Devices & Diagnostics, Pharma

3D printing has made strides in orthopedics but faces tougher road in organ creation

Last year, Stuart Williams, the executive director of the Cardiovascular Innovations Institute at the University […]

Last year, Stuart Williams, the executive director of the Cardiovascular Innovations Institute at the University of Louisville, said the heart would be the easiest organ to bioprint, using a combination of 3D printing and the patient’s own cells. It’s set a 10-year timeframe. As part of a talk at Pennsylvania Bio’s Life Sciences Future conference this week, Penn State Hershey Medical Center surgeon Randy Haluck offset the excitement around the hey, presto ease of 3D printing organs with the complexities involved with fitting these devices into bodies.

Haluk pointed out that in some ways the technology associated with 3D printing — rapid prototyping — isn’t new. But the customization that 3D printing enables at a relatively low cost. It’s having the biggest impact in orthopedics with the FDA approval of  Oxford Performance Materials’ OsteoFab Patient-Specific Cranial Device. It’s also led to the production of disposable surgical jigs that function as plastic cutting guides to direct surgeon’s incisions.

But bioprinting such as 3D printing for organs and tissue, not so easy, as Haluk pointed out. “Without being too critical, I would suggest that [3D printed organs] look more like the organs they’re representing rather than function like them.”

* * * *

# REQUIRED ACTION A
Name every organization that the 3D printing article mentions.
# REQUIRED ACTION B
Answer these questions from the 3D printing article:
(i) Which organ did Stuart Williams say would be the easiest to bioprint?
(ii) Which device received FDA approval, and which company made it?
(iii) What do the disposable surgical jigs function as?
# REQUIRED ACTION C
Extend the article on 3D printing in orthopedics and organ creation from its final sentence.
The listing that comes next is drawn from a separate, unrelated source.

# THE DATA
* * * *

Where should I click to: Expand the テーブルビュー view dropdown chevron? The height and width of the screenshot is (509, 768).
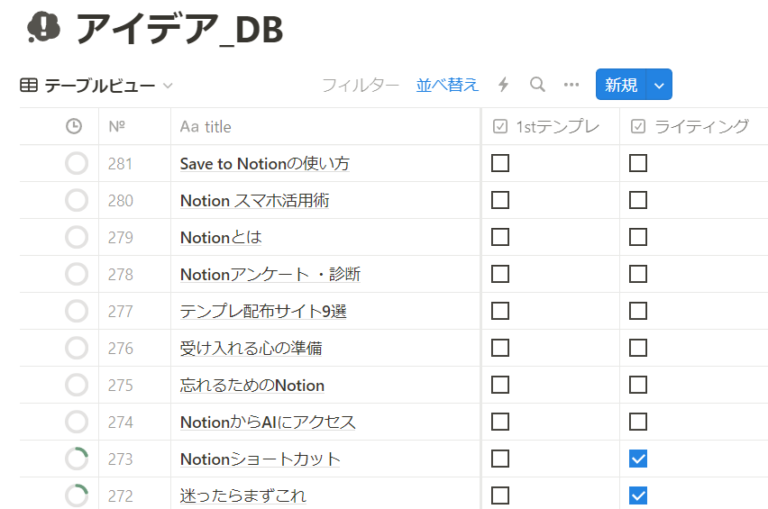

* * * *

# TASK RESULT A
Cardiovascular Innovations Institute
University of Louisville
Pennsylvania Bio
Penn State Hershey Medical Center
FDA
Oxford Performance Materials

# TASK RESULT B
(i) The heart.
(ii) The OsteoFab Patient-Specific Cranial Device, made by Oxford Performance Materials.
(iii) They function as plastic cutting guides that direct surgeons' incisions.

# TASK RESULT C
One of the biggest hurdles with developing 3D printed organs is that all cells need to be about 200 microns from a blood vessel, Haluck said. Life science innovations are getting closer, but aren’t there yet. It’s not just about the proximity to blood vessels, it’s about the chemical environment too. “Organs need to exist in very precise chemically…. balanced environment and when anything in that space is disturbed, they can die,” he said. “It’s about getting a lot of puzzle pieces in the right order.”

Organovo has developed a 500 micron liver tissue and it’s collaborating with Johnson & Johnson.

Haluck pointed out that a substitute organ need not look like the organ if the function is more important than the approximation to the original organ. For example with the push for an artificial pancreas, maybe there are gels, beads and implants we can use rather than an entire pancreas

“I would say future is very bright for 3D printing, … some areas are nearing maturity but many other areas are decades away.”